Wikidata:Requests for permissions/Bot/StreetmathematicianBot
- The following discussion is closed. Please do not modify it. Subsequent comments should be made in a new section. A summary of the conclusions reached follows.
- Approved--Ymblanter (talk) 19:35, 16 November 2021 (UTC)[reply]
StreetmathematicianBot (talk • contribs • new items • new lexemes • SUL • Block log • User rights log • User rights • xtools)
Operator: Streetmathematician (talk • contribs • logs)
Task/s: Correct incorrect coordinates for locations in Mexico. These were imported incorrectly from INEGI's data.
Code:
Function details: Coordinates were mangled while importing data from INEGI through some unknown path going via Serbian Wikipedia (Q200386): 21°40′ became 21.40° rather than the correct 21.6666°. This led to a marked misdistribution of points in Mexico on the Wikidata maps.
There are, unfortunately, too many of these items to fix without using automation. What I've chosen to do is to use Wikibase CLI to run what's essentially a long shell script of wd
invocations. I'm not sure whether this counts as a proper "bot", but I've been advised it might and that asking permission for it is the right thing to do, so I'll call it one. Note, however, that it's only intended to run once; I understand that if it is to run again with different code or parameters, a new request will be required.
This bot checks items matching all of these criteria:
- item has an INEGI identifier
- item has a single coordinate position claim
- that claim is sourced, if at all, only through Serbian Wikipedia (Q200386)
- the claim does not match the actual INEGI data
- the claim does, approximately, match the INEGI data after the minutes-as-hundredths-of-degrees transformation (the approximation is because I don't know how sub-minute coordinates were mangled)

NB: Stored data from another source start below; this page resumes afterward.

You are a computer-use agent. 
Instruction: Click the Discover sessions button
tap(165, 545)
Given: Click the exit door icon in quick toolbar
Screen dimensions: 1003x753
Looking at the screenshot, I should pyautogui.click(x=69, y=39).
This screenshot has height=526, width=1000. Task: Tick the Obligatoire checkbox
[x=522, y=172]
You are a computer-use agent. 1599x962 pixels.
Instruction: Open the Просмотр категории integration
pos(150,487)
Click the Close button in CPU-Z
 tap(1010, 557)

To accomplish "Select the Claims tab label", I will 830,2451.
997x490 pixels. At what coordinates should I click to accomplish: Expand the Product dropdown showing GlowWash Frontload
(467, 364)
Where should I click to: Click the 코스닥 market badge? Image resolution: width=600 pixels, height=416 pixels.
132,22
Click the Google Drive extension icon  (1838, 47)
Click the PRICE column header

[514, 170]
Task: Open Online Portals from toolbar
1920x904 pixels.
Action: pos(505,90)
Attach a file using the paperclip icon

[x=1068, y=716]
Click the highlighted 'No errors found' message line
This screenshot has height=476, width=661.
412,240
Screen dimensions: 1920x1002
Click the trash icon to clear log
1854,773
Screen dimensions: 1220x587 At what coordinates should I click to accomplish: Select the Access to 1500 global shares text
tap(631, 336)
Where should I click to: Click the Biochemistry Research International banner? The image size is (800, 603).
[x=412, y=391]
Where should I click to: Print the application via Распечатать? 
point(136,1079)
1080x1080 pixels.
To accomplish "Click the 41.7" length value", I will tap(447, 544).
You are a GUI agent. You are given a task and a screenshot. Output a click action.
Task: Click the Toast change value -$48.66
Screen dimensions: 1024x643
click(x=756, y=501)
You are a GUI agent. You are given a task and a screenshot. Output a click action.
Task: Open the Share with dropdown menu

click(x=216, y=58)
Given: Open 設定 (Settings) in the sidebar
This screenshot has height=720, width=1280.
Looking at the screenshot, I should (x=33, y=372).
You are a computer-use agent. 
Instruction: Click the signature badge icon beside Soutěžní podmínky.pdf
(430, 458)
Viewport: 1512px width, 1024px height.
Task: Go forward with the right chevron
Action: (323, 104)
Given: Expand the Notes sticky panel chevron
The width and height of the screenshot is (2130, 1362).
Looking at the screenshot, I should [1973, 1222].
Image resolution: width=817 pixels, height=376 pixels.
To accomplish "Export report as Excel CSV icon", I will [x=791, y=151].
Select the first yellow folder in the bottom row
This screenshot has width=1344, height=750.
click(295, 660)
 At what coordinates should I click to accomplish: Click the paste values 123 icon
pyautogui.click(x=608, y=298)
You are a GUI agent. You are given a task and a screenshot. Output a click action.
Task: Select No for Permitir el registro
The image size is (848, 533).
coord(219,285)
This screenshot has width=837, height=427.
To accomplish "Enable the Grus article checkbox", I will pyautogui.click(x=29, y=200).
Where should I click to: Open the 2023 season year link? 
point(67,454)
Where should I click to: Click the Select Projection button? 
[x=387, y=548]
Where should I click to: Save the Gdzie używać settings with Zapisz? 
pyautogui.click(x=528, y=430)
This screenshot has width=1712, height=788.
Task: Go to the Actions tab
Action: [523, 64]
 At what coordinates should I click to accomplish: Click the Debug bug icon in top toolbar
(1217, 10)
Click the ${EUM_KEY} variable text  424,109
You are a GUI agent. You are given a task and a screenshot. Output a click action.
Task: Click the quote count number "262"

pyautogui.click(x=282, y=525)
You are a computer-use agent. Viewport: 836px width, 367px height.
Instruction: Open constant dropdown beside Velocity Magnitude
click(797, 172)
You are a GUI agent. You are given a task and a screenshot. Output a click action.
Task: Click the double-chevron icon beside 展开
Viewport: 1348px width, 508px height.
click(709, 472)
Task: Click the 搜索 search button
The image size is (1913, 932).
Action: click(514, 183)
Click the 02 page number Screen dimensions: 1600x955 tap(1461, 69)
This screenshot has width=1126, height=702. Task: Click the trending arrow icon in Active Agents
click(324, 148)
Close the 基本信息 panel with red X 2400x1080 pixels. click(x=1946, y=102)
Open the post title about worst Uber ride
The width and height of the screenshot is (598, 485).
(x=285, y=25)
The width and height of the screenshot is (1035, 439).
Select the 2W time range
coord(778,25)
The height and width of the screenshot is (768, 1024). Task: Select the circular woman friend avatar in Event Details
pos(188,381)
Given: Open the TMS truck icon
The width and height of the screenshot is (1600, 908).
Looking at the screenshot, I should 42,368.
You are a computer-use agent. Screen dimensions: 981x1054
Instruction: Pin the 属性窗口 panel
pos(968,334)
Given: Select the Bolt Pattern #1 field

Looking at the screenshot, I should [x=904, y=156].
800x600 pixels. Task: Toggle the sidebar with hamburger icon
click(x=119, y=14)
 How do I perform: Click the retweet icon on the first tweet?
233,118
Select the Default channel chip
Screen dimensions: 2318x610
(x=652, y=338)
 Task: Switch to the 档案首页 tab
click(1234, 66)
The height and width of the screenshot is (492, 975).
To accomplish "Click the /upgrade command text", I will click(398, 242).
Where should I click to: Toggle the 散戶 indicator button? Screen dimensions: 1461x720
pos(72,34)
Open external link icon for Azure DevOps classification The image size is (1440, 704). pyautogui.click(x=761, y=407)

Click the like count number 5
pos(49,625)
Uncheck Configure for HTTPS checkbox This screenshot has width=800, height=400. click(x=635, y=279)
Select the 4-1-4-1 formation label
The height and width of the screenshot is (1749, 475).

- item has not been edited recently
If all of the criteria are met, the bot:
- adds a new claim stating the correct coordinates from INEGI
- this claim has a single reference with two properties:
- reference URL (P854) set to the INEGI URL for displaying the relevant data
- retrieved (P813) set to 2021-11-07, when data was retrieved from INEGI
- this claim has a single reference with two properties:
- removes the existing claim
The net result of this is that the coordinates will be corrected, but only if the incorrect coordinates were previously used. Since a single coordinate claim remains, the constraints should continue to be met to the extent they previously were.
The bot uses shell scripting around the Wikibase CLI code to do its work. It is triggered manually and aborts if it encounters an error. It rate-limits itself by performing requests serially and sleeping between them.
If any modifications are required for this bot to achieve consensus, I'll be happy to look into that!
The code is essentially complete and I've modified those 74 items that had a label using it. The edited items look fine to me (but, again, if there are suggestions for improvement I'll be happy to investigate them).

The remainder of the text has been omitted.